_Data_
● ● ● ● ●

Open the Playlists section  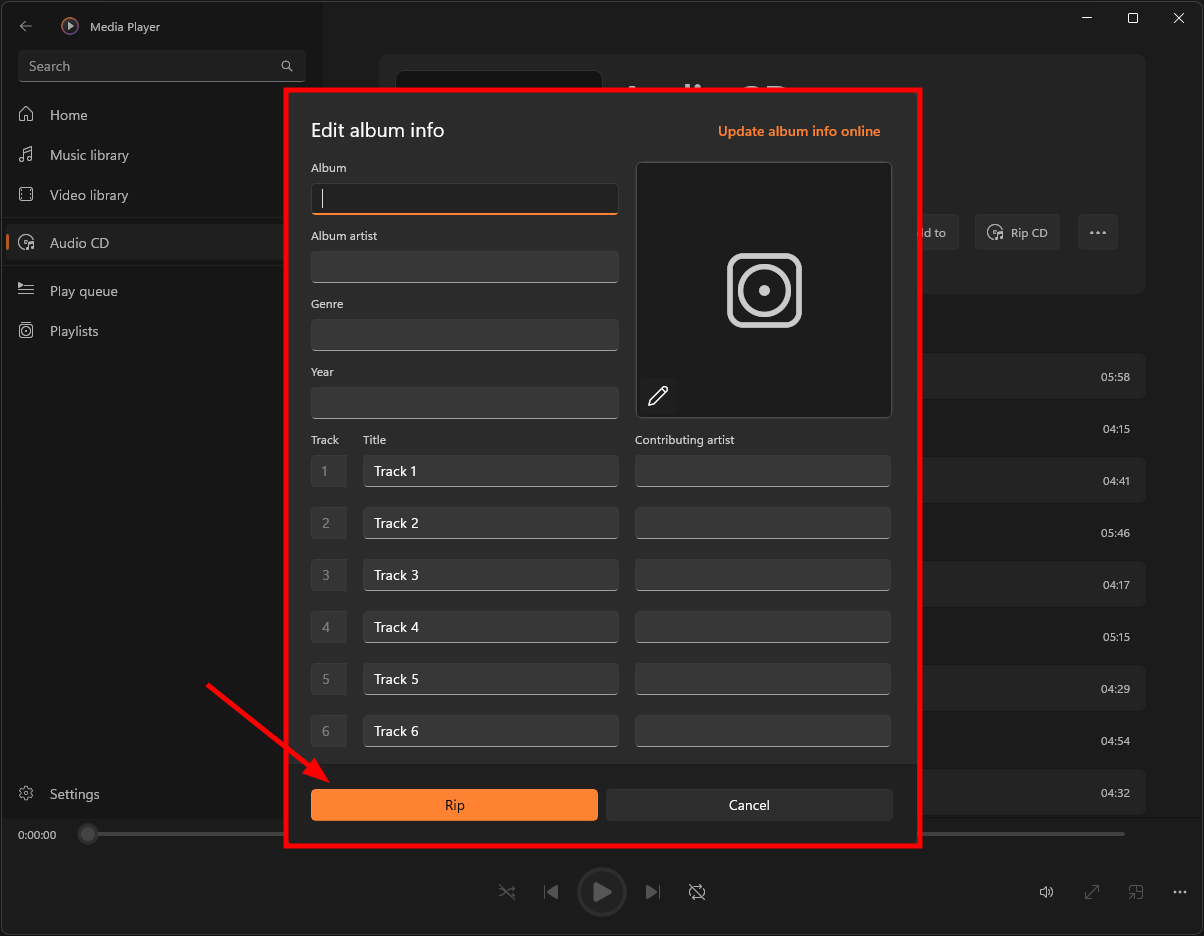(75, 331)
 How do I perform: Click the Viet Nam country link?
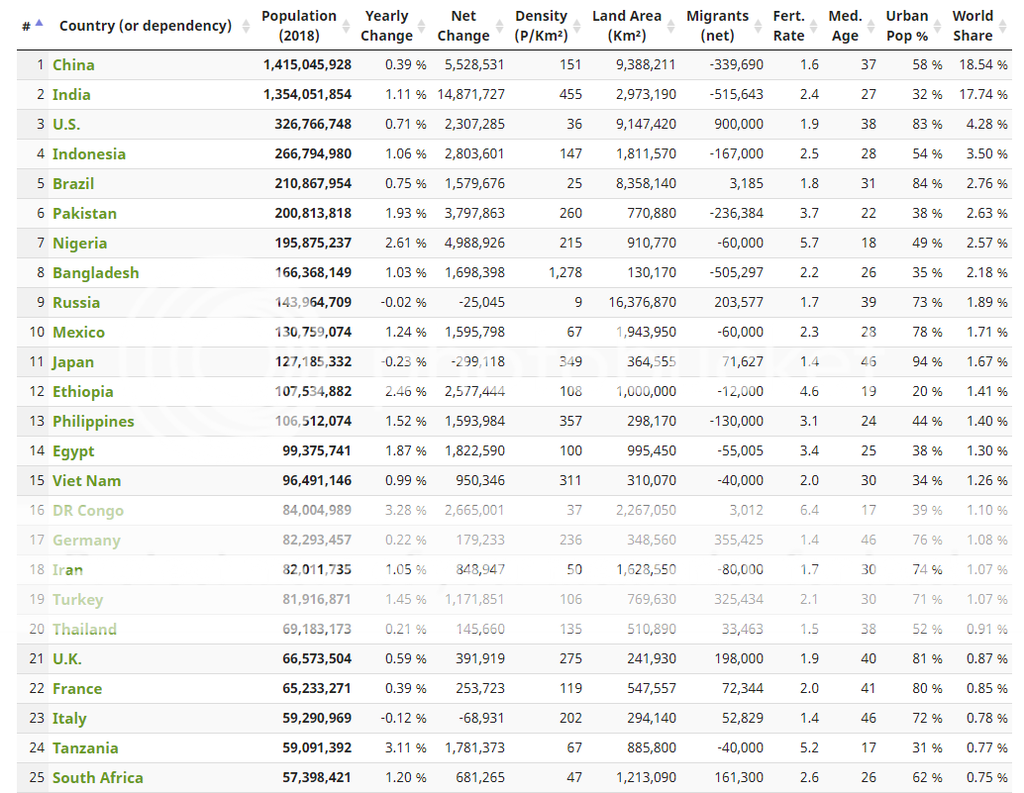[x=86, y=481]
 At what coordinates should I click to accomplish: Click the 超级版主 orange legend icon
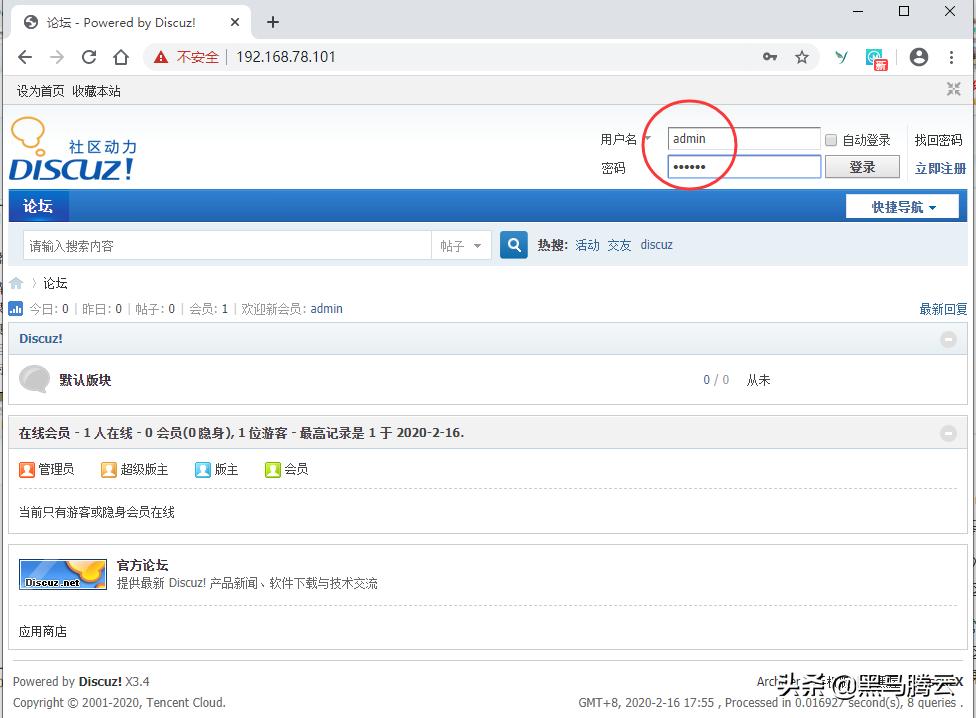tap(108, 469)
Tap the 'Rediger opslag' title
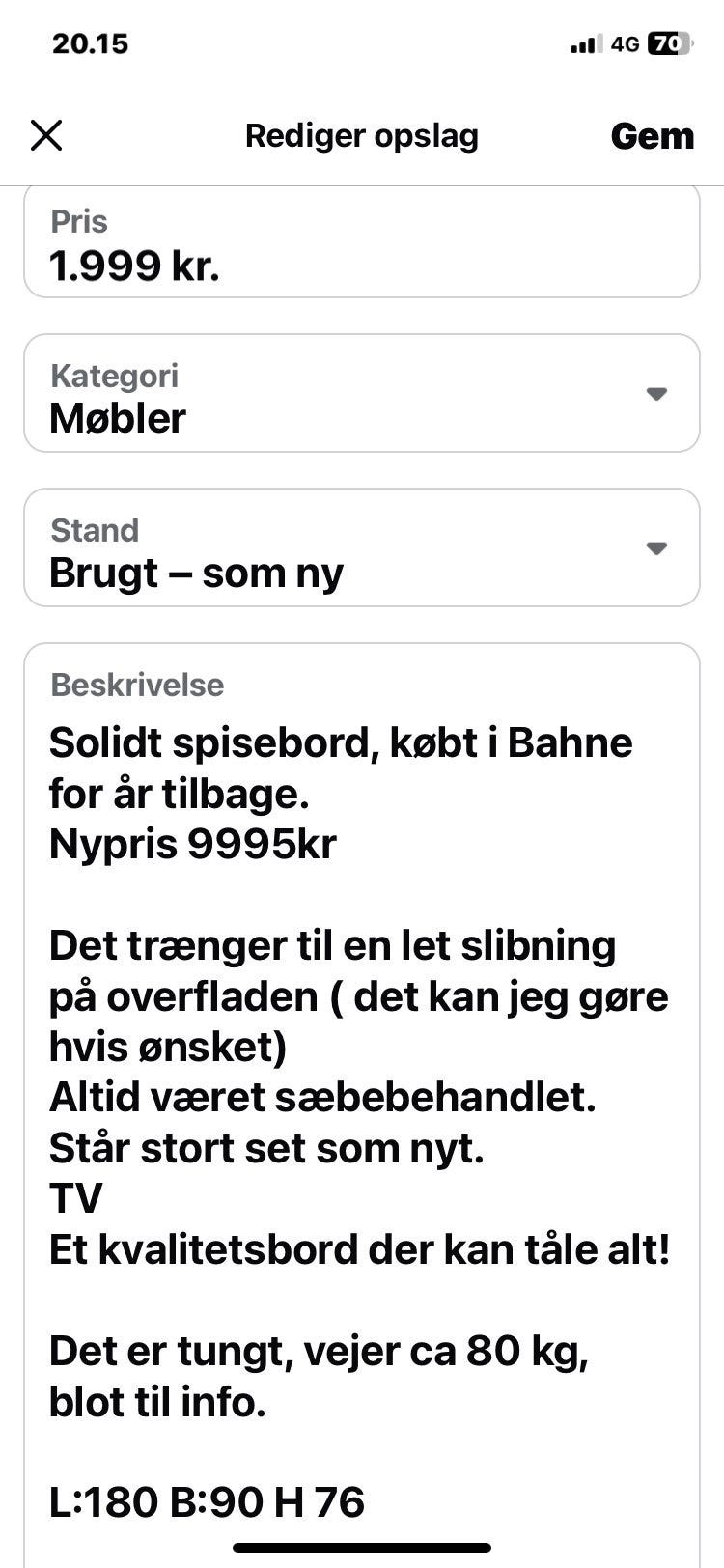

● ● ● ● ●

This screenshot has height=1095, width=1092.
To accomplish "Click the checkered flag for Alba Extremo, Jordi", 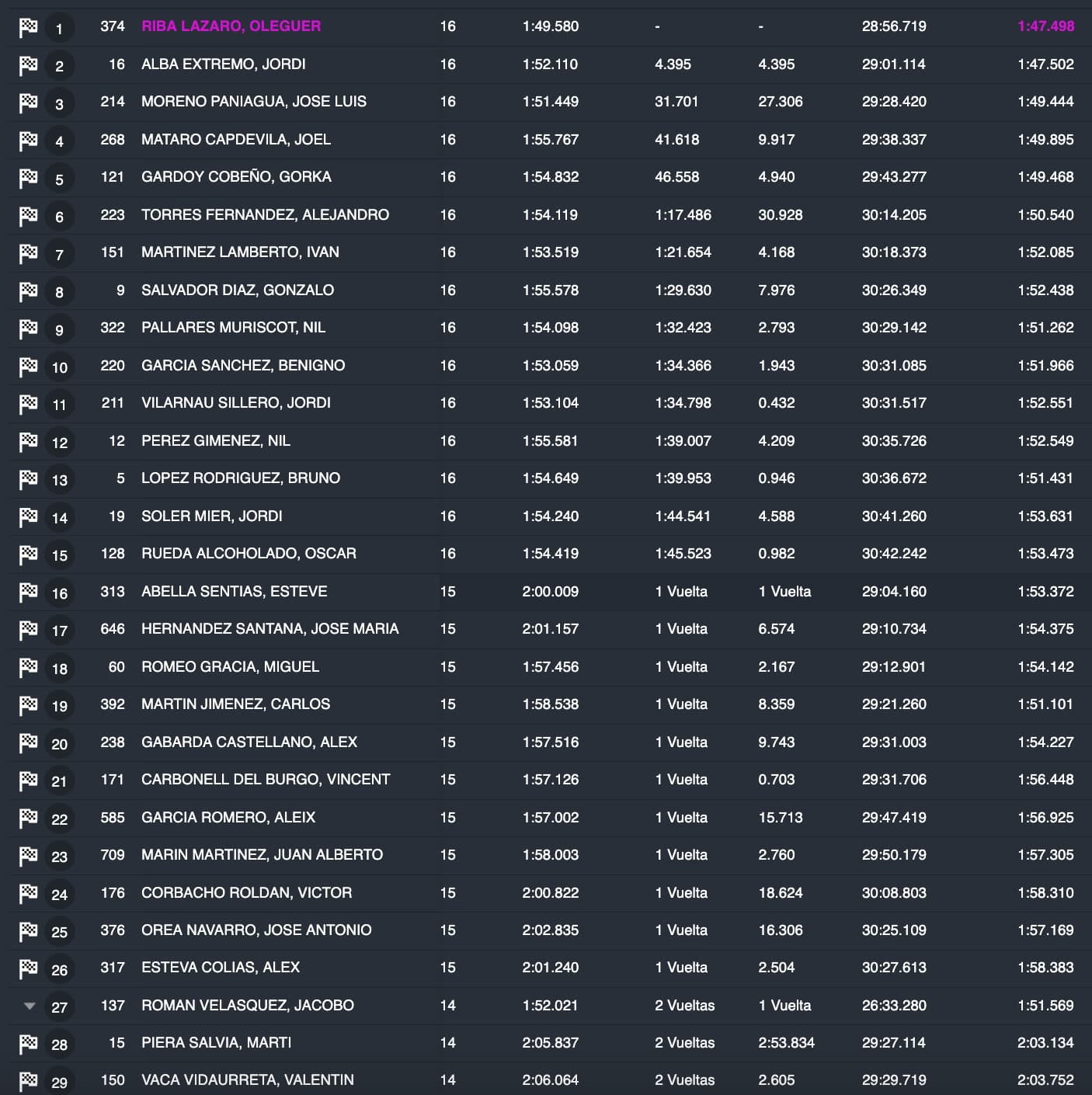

● ● ● ● ●

_Task statement_
Out of the records above, please copy exactly the lines from the line with "How do I perform: Click" up to and including the line with "Tap the 'Rediger opslag' title", minus the pictures.

_Answer for the task_
 How do I perform: Click the Viet Nam country link?
[x=86, y=481]
 At what coordinates should I click to accomplish: Click the 超级版主 orange legend icon
tap(108, 469)
Tap the 'Rediger opslag' title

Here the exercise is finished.